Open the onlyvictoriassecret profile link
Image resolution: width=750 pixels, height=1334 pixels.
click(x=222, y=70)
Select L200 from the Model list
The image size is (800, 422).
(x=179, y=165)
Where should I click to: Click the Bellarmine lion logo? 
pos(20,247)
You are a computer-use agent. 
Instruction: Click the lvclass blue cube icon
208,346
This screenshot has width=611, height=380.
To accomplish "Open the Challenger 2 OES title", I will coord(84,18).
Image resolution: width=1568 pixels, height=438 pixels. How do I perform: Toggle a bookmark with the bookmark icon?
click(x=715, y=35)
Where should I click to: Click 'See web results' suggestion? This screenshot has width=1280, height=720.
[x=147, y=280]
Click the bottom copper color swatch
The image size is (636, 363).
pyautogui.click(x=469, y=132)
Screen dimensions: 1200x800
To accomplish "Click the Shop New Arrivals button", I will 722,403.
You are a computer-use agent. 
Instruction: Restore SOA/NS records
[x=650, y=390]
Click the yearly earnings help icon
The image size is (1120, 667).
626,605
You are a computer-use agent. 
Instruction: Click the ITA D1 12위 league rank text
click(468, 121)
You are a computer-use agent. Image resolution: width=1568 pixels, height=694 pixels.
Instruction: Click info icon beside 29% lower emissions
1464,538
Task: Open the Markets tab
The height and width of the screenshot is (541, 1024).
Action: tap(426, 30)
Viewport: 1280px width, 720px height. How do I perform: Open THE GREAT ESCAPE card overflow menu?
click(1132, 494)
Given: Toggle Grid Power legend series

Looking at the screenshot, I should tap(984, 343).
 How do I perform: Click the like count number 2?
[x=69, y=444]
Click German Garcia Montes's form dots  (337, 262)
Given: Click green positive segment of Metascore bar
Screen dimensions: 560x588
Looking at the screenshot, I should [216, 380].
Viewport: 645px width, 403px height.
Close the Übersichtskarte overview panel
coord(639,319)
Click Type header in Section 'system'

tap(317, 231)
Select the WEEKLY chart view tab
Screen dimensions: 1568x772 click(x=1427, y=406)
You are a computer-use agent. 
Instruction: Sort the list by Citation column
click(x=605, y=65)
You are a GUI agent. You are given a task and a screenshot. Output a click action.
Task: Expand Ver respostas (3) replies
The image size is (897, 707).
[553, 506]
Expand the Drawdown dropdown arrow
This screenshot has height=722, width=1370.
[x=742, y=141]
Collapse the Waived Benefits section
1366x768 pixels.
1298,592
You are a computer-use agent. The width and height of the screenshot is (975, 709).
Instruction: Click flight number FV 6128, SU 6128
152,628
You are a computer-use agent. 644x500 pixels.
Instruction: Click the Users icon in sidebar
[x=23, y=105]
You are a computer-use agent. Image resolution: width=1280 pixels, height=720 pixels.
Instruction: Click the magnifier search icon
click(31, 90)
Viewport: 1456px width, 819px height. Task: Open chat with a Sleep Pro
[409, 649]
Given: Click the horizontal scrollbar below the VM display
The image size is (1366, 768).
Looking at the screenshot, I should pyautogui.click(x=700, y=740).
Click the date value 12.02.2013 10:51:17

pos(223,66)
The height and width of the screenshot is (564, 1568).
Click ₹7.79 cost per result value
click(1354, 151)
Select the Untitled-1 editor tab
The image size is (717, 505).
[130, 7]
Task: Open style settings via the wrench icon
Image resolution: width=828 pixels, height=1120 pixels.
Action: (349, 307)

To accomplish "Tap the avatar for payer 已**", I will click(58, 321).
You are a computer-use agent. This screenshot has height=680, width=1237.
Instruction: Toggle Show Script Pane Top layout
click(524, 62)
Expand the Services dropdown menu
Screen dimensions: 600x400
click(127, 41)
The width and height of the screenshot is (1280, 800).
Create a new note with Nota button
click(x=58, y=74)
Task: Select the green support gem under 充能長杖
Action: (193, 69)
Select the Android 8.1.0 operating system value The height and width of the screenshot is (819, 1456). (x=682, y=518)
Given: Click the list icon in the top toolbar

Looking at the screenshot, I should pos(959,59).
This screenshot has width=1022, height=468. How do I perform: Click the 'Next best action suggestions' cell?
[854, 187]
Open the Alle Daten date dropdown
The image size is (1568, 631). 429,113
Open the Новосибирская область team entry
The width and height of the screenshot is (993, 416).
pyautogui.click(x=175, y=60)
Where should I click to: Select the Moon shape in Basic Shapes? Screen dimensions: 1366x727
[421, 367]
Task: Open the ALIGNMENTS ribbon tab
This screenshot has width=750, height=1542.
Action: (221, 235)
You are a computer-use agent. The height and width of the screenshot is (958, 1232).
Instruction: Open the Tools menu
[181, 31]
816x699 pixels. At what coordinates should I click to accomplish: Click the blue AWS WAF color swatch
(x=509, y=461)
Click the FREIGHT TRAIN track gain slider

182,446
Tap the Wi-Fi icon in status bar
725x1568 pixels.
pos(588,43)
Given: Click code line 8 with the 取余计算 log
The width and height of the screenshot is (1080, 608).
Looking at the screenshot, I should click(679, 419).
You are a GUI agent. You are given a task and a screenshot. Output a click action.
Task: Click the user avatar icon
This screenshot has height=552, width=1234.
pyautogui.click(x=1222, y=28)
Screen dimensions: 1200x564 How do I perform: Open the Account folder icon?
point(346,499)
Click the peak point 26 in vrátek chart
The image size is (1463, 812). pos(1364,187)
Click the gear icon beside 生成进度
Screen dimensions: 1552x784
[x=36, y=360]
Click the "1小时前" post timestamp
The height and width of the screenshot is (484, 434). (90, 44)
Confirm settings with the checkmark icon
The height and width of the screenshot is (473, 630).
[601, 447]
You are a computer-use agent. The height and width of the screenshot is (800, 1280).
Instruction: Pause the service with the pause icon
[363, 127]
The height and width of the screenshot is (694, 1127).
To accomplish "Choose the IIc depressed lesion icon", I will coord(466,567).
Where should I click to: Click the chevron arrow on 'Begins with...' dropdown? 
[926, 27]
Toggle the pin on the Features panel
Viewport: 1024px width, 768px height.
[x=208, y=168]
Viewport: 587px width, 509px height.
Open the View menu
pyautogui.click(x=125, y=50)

○ ○ ○ ○

### [Description of the task]
When you reach the line in the material above that holds "Create a new note with Nota button", begin reproducing lines exactly, and stop after the line that holds "Task: Click the user avatar icon".

### [Result for this task]
Create a new note with Nota button
click(x=58, y=74)
Task: Select the green support gem under 充能長杖
Action: (193, 69)
Select the Android 8.1.0 operating system value The height and width of the screenshot is (819, 1456). (x=682, y=518)
Given: Click the list icon in the top toolbar

Looking at the screenshot, I should pos(959,59).
This screenshot has width=1022, height=468. How do I perform: Click the 'Next best action suggestions' cell?
[854, 187]
Open the Alle Daten date dropdown
The image size is (1568, 631). 429,113
Open the Новосибирская область team entry
The width and height of the screenshot is (993, 416).
pyautogui.click(x=175, y=60)
Where should I click to: Select the Moon shape in Basic Shapes? Screen dimensions: 1366x727
[421, 367]
Task: Open the ALIGNMENTS ribbon tab
This screenshot has width=750, height=1542.
Action: (221, 235)
You are a computer-use agent. The height and width of the screenshot is (958, 1232).
Instruction: Open the Tools menu
[181, 31]
816x699 pixels. At what coordinates should I click to accomplish: Click the blue AWS WAF color swatch
(x=509, y=461)
Click the FREIGHT TRAIN track gain slider

182,446
Tap the Wi-Fi icon in status bar
725x1568 pixels.
pos(588,43)
Given: Click code line 8 with the 取余计算 log
The width and height of the screenshot is (1080, 608).
Looking at the screenshot, I should click(679, 419).
You are a GUI agent. You are given a task and a screenshot. Output a click action.
Task: Click the user avatar icon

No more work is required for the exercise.